I have to say I think your wrong here. But I could be as well
 
Thanks for everyone's tips .. they are much appreciated.. One thing i'm not sure about is an AC intake vent thats going into the room. I don't think its a BAD thing considering i'm pulling so much exhaust, but could someone link me to a filter than I can put over the drywall and seal around the opening that will prevent mites, ect from coming into my room? Not sure if a standard walmart filter will serve the purpose.. says dust mites, but i'm more worried about spider mites.. Also would you guys recomend caping one of my exhaust fans when I have all 4 lights on blast ?
 

kamie

Active Member
You cant prevent spider mites from coming into your grow with a filter.
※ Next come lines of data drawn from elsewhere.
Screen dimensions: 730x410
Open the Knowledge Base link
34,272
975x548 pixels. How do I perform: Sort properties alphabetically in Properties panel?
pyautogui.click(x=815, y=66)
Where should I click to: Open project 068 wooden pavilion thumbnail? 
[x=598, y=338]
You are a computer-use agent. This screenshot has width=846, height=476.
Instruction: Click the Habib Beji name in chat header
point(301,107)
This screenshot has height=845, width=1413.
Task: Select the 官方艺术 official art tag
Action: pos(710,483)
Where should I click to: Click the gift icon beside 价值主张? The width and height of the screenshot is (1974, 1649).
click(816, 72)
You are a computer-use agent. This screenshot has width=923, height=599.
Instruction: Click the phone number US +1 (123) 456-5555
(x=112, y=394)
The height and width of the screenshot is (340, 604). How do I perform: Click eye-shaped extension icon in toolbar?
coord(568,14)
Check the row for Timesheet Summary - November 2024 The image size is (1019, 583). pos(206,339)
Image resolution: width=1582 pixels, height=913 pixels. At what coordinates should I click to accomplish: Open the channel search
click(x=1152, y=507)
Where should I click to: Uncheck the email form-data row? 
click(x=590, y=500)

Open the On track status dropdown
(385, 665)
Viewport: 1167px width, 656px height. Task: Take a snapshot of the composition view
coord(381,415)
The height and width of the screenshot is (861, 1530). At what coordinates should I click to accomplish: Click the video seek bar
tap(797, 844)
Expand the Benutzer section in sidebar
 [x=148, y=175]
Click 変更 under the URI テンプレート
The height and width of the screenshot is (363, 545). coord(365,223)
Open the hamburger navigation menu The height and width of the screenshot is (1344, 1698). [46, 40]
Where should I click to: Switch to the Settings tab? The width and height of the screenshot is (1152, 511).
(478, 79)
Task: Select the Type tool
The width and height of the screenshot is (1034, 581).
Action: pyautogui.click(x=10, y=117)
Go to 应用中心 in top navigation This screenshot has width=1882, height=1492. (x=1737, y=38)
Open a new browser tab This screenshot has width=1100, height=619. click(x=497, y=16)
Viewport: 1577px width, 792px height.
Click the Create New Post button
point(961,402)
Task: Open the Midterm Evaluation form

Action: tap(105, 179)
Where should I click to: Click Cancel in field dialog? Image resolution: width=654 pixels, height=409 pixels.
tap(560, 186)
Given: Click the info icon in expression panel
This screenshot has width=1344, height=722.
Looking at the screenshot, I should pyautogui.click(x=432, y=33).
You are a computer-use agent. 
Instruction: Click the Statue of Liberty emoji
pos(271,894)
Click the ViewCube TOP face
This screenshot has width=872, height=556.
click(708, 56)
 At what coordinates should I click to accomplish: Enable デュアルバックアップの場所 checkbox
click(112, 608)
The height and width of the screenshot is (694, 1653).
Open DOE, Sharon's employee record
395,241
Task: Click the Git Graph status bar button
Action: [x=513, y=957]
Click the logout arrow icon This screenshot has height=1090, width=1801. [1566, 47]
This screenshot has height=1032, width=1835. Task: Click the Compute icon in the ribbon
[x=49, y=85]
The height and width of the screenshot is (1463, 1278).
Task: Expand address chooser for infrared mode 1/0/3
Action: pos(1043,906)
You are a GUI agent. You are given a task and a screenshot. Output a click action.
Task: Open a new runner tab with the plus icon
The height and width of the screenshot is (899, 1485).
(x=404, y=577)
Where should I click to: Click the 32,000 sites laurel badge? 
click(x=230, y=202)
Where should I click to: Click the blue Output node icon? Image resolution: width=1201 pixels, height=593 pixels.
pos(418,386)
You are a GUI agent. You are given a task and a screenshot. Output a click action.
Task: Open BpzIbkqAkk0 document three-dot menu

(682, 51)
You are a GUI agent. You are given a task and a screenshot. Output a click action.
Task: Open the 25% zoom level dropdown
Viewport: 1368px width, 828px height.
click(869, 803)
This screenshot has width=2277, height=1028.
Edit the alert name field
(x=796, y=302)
You can get it from going to a different grow and then goin back into your room, from maybe going outside, or maybe getting clones from someone else that has mites on them. It happens when least expected. What i always do is i change out of my clothes or shower when i work on my room. I also have a set of work clothes that i wear when i do work. Even tho i have a small tent i dont have my friends over looking at it just in case they have mite on them. I had mites my first grow and it sucked so im very cautious now.
 

superstoner1

Well-Known Member
you are right. it doesn't consume the same amount at a dimmed setting.
actually we are both right. i was going off old info but some of the first dimmables still used the full wattage when dimmed, now most dont. and from rereading a bunch of stuff last night i found that some require the full wattage bulb to be used at all times,ie not to use a smaller wattage bulb.
 

ScoobyDoobyDoo

Well-Known Member
actually we are both right. i was going off old info but some of the first dimmables still used the full wattage when dimmed, now most dont. and from rereading a bunch of stuff last night i found that some require the full wattage bulb to be used at all times,ie not to use a smaller wattage bulb.
really? i wasn't aware of the older dimmable ballasts being like that. a while back i did the research on it as i started using my lumatek dimmed to 600w. i called most of the major ballast manufacturers (lumatek, quantumn, and phantom) and bulb maufacturers (hortilux, digilux, and sunmaster). they all said the same thing. use a smaller bulb when dimming the wattage. what ballasts still require you to use a full wattage bulb? they all told me that changing the wattage of a bulb changes the spectrum. that's not a good thing cause most of these bulbs are manufactured for that specific spectrum in mind.